We are delighted to inform you that our planning application was approved for the Pharmaself machine. It has been ordered, and we are hoping it will be installed in the next 4-6 weeks. This will hopefully dramatically reduce the queue for Dispensary, which will be lovely as queuing without seating in hot/cold/rainy weather is less than ideal.
We are starting our advance planning for the 'flu vaccination clinics. We have been told to expect far higher demand this year for obvious reasons, and our usual format of 300 appointments each saturday morning at the practice will not be possible, due to social distancing and PPE restrictions. We have a few ideas for how we might run the service efficiently, in order to safely deliver the vaccine, but I am raising this now so that you can ensure you keep your eyes out for notices about the new plans, which are likely to be dramatically different to previous years.
Finally, a huge Thank You to those who supported my daughter Sienna and I with our Virtual version of the cancelled 125 mile Devizes to Westminster International Canoe Race 2020. We raised £5648.75 for the Royal Marsden Cancer Charity, and we are featuring in their August magazine as their most successful lockdown fundraisers! In addition, we have been nominated for The Pfeiffer Cup, which aims to reward fundraising as a motivator for completing the race. Thank you all for your support.
Dr Emma Watts
Again, it is hard writing this as I’m not sure what Covid-19 will be bringing us by the time of publication.

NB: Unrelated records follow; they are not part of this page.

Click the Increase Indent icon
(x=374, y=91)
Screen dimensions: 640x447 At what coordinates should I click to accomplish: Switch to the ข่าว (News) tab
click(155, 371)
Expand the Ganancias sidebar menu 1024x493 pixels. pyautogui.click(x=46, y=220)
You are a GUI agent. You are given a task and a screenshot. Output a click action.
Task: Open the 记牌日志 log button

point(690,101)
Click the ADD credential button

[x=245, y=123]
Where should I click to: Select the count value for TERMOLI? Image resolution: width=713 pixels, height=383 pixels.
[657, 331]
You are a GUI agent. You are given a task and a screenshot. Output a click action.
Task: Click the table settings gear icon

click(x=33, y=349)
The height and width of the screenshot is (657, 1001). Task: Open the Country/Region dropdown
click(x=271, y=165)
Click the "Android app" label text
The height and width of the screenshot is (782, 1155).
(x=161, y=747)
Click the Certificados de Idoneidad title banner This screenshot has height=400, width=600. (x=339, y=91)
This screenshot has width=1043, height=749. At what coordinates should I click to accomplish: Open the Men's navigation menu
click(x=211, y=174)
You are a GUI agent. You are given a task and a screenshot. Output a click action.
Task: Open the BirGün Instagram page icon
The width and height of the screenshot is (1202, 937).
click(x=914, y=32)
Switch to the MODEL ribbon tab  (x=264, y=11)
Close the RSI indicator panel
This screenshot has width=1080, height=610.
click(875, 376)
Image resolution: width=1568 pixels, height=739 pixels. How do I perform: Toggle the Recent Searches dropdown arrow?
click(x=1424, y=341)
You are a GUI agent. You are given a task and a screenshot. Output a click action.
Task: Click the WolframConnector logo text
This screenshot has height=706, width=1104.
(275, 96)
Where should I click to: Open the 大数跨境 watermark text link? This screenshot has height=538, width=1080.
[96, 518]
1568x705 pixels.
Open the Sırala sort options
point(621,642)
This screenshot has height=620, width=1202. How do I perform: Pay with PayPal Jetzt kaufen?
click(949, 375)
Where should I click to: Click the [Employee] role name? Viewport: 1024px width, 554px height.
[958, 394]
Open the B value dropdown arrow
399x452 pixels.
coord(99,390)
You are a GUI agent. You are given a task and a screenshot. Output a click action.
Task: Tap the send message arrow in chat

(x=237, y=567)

We are following guidelines with the idea of getting the building up and running efficiently as quickly as possible, but we have continued to manage numbers of appointments as before Covid-19. We have achieved this by consulting remotely, reducing face to face contact to essential only. We have missed seeing you, but have loved having video consultations, where we can see smiles again. It has felt amazing to have a video consult with someone who stops in the middle of their run with their dog in the woods to chat on video, and use the camera to help demonstrate the problem. Innovation appears to have evolved from this difficult time.
I have been asked to talk about numbers of cases in our villages, but I am unable to as we are only just getting the results of testing sent from the test providers into our computer system. The likelihood is that actual case numbers will exceed the test positive numbers for a multitude of reasons. However, I can completely understand why this is information that is pertinent. Obviously we are aware of the patients that we have lost, and our thoughts go to their families. Equally, we have had some patients who have been extremely sick who have made incredible recoveries, and this has been brilliant as a morale boost, so amazing to see. General population estimates for our area will probably take many months to generate. Anecdotally though, I feel we have been relatively spared compared to other areas of the UK. Certainly Royal Surrey seem to have coped well, and Intensive Care & high intensity care has been able to match demand. Overwhelming the NHS with a surge was one of the main worries as we planned services, but so far locally we have coped, hence we hope that going forward case numbers remain low and predictable.
The update on the SALV Dispensary Machine project is that we have so far had one comment to the council, which was one of strong support, Thank You! The council have indicated that they are hoping to complete the planning process quicker than the normal projected time, and we are grateful for this. We have been organising the building aspects in anticipation, with the hope that we can progress as soon as we get a green light. Initially, when we proposed this idea, it was as a response to the immediate problem facing us, but as time has passed it has become more apparent that there will be a new normal going forward. None of us like seeing the 2m distanced queue along our pavement, and the thought of this continuing into winter is unimaginable, so I truly hope that SALV’s expedient response to the pandemic will deliver a long term resolution for all.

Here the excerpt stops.